[Selected excerpt]

Skip to content

Sentdex/minion

Repository files navigation

minion

minion

A no-nonsense coding agent that doesn't use 50K tokens of context to say "hello."

Minion is a purpose built coding agent aimed at removing and keeping out context bloat. Many agent frameworks use 20K-50K+ tokens when you've just said "hey." This is caused by having a lot of features and tools that need to be loaded into the context of the LLM.

This presents real challenges to running coding agents on local models, where you're often hosting the best AI you can, and you don't have much room for context.

Why do we care about this context?

  1. That first 50K of context is your fastest context for your model. We want that speed.
  2. That first 50K of context is where your model's attention mechanism is likely the best. We want that intelligence.
  3. That first 50K of context riding along every singe message you send adds to cost over time, even if you're on some API.

On a bare hey, the entire prompt minion sends is about 625 tokens:

  system prompt (SYSTEM)               ~98
  tool schemas (5 functions, TOOLS)   ~475
  the word "hey"                         1
  chat-template framing                ~50
                                     ─────
                                     ~625 tokens

The variance is in the last line: every server's chat template wraps the tool section differently (Qwen/Hermes add per-tool tags, llama.cpp adds a functions header, OpenAI injects its own), so the real total lands somewhere in the low 600s. The point is the floor — not the exact figure. That's two orders of magnitude less than the harnesses that spend the first 20K–50K of your context before you've said anything, and it's paid on every single turn.

[/Selected excerpt]

_Task statement_. Reproduce, word for word, the passage of the minion repository page from "3. That first" to "every single turn.".

[Data for review]

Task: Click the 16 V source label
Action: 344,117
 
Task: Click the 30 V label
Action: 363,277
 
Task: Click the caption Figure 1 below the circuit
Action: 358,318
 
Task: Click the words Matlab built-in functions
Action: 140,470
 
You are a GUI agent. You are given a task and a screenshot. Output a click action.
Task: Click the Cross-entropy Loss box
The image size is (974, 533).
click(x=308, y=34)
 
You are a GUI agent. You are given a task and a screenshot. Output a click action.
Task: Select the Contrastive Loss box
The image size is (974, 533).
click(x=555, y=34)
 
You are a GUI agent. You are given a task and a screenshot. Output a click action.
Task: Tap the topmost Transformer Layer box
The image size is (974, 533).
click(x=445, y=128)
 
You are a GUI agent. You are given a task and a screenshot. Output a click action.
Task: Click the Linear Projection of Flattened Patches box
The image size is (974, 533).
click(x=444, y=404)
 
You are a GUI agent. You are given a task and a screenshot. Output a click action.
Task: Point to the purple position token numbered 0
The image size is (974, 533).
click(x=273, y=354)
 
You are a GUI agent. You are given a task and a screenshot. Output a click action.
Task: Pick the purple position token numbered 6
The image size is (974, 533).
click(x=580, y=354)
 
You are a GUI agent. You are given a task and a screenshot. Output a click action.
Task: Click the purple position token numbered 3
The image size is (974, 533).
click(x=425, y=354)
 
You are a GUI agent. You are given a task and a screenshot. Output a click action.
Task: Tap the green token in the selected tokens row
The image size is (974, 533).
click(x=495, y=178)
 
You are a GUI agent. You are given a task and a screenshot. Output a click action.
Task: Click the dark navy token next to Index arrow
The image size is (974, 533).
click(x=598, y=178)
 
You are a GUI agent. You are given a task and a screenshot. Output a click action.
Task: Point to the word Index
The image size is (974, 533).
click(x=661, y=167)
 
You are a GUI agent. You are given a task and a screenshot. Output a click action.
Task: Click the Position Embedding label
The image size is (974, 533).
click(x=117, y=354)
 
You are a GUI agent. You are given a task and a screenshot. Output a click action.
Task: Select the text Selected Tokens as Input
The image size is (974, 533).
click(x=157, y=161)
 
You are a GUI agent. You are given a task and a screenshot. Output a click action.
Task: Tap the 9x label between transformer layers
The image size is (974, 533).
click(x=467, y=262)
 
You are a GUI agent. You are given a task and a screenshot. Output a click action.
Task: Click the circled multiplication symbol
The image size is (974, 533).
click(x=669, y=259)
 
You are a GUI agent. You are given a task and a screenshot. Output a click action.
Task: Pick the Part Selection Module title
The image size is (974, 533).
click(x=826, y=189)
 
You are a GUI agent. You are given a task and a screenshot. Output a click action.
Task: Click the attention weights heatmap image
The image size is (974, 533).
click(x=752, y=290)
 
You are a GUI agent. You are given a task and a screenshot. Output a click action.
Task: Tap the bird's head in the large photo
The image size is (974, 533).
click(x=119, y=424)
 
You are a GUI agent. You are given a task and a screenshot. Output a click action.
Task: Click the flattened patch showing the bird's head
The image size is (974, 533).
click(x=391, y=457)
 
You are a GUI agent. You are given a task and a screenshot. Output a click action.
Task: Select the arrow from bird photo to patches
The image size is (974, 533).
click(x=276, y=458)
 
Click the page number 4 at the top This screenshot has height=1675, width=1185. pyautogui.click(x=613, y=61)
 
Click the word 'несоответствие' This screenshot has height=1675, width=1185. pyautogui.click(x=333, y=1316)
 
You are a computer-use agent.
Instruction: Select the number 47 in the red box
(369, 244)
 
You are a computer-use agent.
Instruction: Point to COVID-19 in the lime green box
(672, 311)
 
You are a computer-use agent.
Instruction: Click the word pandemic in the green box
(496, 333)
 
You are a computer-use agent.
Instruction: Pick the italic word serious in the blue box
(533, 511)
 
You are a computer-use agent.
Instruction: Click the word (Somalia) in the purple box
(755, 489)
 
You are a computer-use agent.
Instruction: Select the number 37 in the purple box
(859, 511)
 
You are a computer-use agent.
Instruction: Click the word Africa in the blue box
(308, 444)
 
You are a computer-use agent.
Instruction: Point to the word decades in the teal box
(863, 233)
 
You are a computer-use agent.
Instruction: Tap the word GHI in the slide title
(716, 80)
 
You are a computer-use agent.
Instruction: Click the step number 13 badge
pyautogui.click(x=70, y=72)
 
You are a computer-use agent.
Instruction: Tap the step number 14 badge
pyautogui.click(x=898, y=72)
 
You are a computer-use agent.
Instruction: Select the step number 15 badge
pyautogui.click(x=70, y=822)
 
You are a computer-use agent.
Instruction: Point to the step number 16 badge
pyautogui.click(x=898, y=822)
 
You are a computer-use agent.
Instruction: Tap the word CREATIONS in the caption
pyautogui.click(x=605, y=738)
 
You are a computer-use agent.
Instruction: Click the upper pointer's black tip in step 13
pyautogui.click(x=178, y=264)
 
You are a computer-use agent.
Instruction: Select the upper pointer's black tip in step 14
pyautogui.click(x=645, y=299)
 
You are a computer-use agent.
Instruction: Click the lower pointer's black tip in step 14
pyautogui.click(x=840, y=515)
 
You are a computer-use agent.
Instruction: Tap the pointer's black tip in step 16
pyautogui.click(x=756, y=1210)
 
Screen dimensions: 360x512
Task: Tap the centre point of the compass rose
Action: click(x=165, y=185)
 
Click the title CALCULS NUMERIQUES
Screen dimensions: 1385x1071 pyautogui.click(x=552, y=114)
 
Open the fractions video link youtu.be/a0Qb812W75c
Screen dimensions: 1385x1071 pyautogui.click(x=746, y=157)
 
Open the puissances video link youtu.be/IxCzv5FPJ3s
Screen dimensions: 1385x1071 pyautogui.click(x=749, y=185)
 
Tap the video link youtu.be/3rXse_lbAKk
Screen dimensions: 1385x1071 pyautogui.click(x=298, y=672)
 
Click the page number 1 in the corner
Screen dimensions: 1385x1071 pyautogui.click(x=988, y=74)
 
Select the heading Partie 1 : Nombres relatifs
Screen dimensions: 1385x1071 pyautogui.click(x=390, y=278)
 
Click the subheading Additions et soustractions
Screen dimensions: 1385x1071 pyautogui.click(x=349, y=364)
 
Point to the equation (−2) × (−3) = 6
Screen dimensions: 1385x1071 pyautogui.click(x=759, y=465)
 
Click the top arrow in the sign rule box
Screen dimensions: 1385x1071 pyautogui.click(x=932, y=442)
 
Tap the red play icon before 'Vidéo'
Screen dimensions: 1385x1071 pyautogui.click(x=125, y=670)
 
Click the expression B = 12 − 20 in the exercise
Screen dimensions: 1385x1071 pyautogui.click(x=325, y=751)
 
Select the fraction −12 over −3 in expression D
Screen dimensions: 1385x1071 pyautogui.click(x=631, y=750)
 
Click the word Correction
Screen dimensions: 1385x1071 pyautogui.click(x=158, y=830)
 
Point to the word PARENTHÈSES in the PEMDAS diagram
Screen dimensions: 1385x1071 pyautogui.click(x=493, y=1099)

[/Data for review]

_Written reply_.
3. That first 50K of context riding along every singe message you send adds to cost over time, even if you're on some API.

On a bare hey, the entire prompt minion sends is about 625 tokens:

  system prompt (SYSTEM)               ~98
  tool schemas (5 functions, TOOLS)   ~475
  the word "hey"                         1
  chat-template framing                ~50
                                     ─────
                                     ~625 tokens

The variance is in the last line: every server's chat template wraps the tool section differently (Qwen/Hermes add per-tool tags, llama.cpp adds a functions header, OpenAI injects its own), so the real total lands somewhere in the low 600s. The point is the floor — not the exact figure. That's two orders of magnitude less than the harnesses that spend the first 20K–50K of your context before you've said anything, and it's paid on every single turn.